■ What you should do: The response must reproduce every record in full.

Start of Listed entries

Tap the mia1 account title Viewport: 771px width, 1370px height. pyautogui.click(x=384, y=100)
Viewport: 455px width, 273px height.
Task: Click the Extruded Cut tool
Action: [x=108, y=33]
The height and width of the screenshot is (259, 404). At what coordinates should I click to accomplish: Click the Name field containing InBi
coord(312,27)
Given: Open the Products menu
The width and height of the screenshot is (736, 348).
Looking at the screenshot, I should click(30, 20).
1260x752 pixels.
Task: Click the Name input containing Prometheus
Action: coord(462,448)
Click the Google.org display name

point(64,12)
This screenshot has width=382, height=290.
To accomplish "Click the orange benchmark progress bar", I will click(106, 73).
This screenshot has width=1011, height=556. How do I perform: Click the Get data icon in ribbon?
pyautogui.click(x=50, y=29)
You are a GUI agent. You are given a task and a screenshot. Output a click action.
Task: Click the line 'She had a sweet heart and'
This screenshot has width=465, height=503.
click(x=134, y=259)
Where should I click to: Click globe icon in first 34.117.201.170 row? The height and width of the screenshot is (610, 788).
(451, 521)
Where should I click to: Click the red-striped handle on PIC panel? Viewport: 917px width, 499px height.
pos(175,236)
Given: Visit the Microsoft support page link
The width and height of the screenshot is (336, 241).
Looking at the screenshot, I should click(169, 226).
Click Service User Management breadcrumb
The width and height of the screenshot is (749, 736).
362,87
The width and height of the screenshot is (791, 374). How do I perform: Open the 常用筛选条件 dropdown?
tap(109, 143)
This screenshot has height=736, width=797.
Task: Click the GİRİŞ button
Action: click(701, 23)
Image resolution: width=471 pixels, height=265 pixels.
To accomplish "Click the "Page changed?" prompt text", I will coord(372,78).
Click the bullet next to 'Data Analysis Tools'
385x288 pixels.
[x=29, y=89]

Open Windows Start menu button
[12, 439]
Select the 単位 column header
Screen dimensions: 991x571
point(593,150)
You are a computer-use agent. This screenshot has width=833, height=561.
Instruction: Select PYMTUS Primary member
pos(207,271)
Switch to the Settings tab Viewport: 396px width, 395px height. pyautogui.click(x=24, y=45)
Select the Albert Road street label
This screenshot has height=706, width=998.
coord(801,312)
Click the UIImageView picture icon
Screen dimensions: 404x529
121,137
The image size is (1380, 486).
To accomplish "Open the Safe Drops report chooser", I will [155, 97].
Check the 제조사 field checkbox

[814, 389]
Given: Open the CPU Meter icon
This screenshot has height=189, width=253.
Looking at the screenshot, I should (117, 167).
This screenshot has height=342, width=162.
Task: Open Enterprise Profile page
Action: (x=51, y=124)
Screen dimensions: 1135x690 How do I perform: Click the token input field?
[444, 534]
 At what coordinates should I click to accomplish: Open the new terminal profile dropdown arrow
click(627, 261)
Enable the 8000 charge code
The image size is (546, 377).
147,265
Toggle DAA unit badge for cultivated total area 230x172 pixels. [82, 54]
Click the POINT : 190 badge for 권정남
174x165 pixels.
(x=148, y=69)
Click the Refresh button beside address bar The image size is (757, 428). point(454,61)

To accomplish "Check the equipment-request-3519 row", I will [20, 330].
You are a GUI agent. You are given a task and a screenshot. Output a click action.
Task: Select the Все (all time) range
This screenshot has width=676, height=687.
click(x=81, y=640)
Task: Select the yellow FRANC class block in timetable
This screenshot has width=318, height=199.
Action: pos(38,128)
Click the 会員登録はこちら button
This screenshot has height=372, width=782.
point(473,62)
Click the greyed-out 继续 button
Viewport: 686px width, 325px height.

End of Listed entries

■ Task response:
Tap the mia1 account title Viewport: 771px width, 1370px height. pyautogui.click(x=384, y=100)
Viewport: 455px width, 273px height.
Task: Click the Extruded Cut tool
Action: [x=108, y=33]
The height and width of the screenshot is (259, 404). At what coordinates should I click to accomplish: Click the Name field containing InBi
coord(312,27)
Given: Open the Products menu
The width and height of the screenshot is (736, 348).
Looking at the screenshot, I should click(30, 20).
1260x752 pixels.
Task: Click the Name input containing Prometheus
Action: coord(462,448)
Click the Google.org display name

point(64,12)
This screenshot has width=382, height=290.
To accomplish "Click the orange benchmark progress bar", I will click(106, 73).
This screenshot has width=1011, height=556. How do I perform: Click the Get data icon in ribbon?
pyautogui.click(x=50, y=29)
You are a GUI agent. You are given a task and a screenshot. Output a click action.
Task: Click the line 'She had a sweet heart and'
This screenshot has width=465, height=503.
click(x=134, y=259)
Where should I click to: Click globe icon in first 34.117.201.170 row? The height and width of the screenshot is (610, 788).
(451, 521)
Where should I click to: Click the red-striped handle on PIC panel? Viewport: 917px width, 499px height.
pos(175,236)
Given: Visit the Microsoft support page link
The width and height of the screenshot is (336, 241).
Looking at the screenshot, I should click(169, 226).
Click Service User Management breadcrumb
The width and height of the screenshot is (749, 736).
362,87
The width and height of the screenshot is (791, 374). How do I perform: Open the 常用筛选条件 dropdown?
tap(109, 143)
This screenshot has height=736, width=797.
Task: Click the GİRİŞ button
Action: click(701, 23)
Image resolution: width=471 pixels, height=265 pixels.
To accomplish "Click the "Page changed?" prompt text", I will coord(372,78).
Click the bullet next to 'Data Analysis Tools'
385x288 pixels.
[x=29, y=89]

Open Windows Start menu button
[12, 439]
Select the 単位 column header
Screen dimensions: 991x571
point(593,150)
You are a computer-use agent. This screenshot has width=833, height=561.
Instruction: Select PYMTUS Primary member
pos(207,271)
Switch to the Settings tab Viewport: 396px width, 395px height. pyautogui.click(x=24, y=45)
Select the Albert Road street label
This screenshot has height=706, width=998.
coord(801,312)
Click the UIImageView picture icon
Screen dimensions: 404x529
121,137
The image size is (1380, 486).
To accomplish "Open the Safe Drops report chooser", I will [155, 97].
Check the 제조사 field checkbox

[814, 389]
Given: Open the CPU Meter icon
This screenshot has height=189, width=253.
Looking at the screenshot, I should (117, 167).
This screenshot has height=342, width=162.
Task: Open Enterprise Profile page
Action: (x=51, y=124)
Screen dimensions: 1135x690 How do I perform: Click the token input field?
[444, 534]
 At what coordinates should I click to accomplish: Open the new terminal profile dropdown arrow
click(627, 261)
Enable the 8000 charge code
The image size is (546, 377).
147,265
Toggle DAA unit badge for cultivated total area 230x172 pixels. [82, 54]
Click the POINT : 190 badge for 권정남
174x165 pixels.
(x=148, y=69)
Click the Refresh button beside address bar The image size is (757, 428). point(454,61)

To accomplish "Check the equipment-request-3519 row", I will [20, 330].
You are a GUI agent. You are given a task and a screenshot. Output a click action.
Task: Select the Все (all time) range
This screenshot has width=676, height=687.
click(x=81, y=640)
Task: Select the yellow FRANC class block in timetable
This screenshot has width=318, height=199.
Action: pos(38,128)
Click the 会員登録はこちら button
This screenshot has height=372, width=782.
point(473,62)
Click the greyed-out 继续 button
Viewport: 686px width, 325px height.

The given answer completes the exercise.